Lorrie Moore pregunta: "¿Quién se hará cargo del hospital de ranas?"

Lorrie Moore pregunta:

Si no la tienen, anoten el nombre: Lorrie Moore. Viene al país el mes que viene para el Festival Filba, de literatura. Anoten el nombre: será una de las estrellas. Y se acaba de editar en el país su novela ¿Quién se hará cargo del hospital de ranas? Lo narra una mujer que, cenando con su marido en París, va reconstruyendo su adolescencia en un pueblo estadounidense.

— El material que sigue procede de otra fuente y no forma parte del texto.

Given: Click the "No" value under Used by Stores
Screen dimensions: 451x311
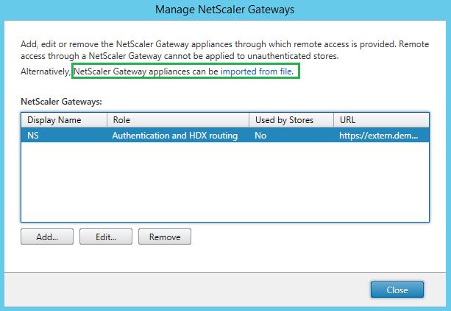Looking at the screenshot, I should click(260, 136).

Las anécdotas -se agradece la traducción de la escritora argentina Inés Garland- no van a sorprender: la chica que resulta "la fea" al lado de su mejor amiga, que es la beldad local. Un embarazo inoportuno, algún ejercicio de prestidigitación para conseguir el dinero para solucionarlo. Motos, chicos, deseo, desconfianza.

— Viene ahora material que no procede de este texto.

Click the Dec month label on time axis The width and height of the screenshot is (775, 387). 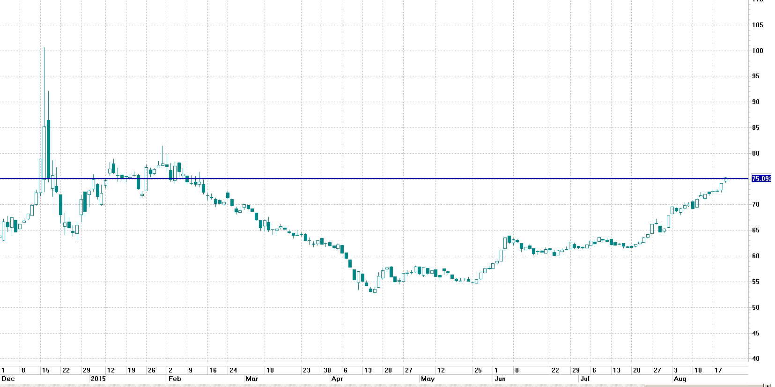coord(8,379)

Pero atención la manera de contar y a las ideas -a veces crueles- que cruzan el texto. Como cuando la narradora piensa deseos que se contuvieron y otra vida, más salvaje, que quedó a un costado "como un buen perro, buen perro, buen perro". ¿Nadie sintió algo así? O cuando dice que en el pueblo lo único posible era "la postergación y la fantasía". O cuando los varones tiran contra las ranas por jugar y ella y la amiga las curan. O cuando el marido educado y progresista -el de París- también es algo patán. O cuando la beldad pinta un cuadro con esas ranas que "parecían ranas que habían sido besadas y besadas con violencia pero se habían quedado ranas".  ¿Como ellas? ¿Como nosotros?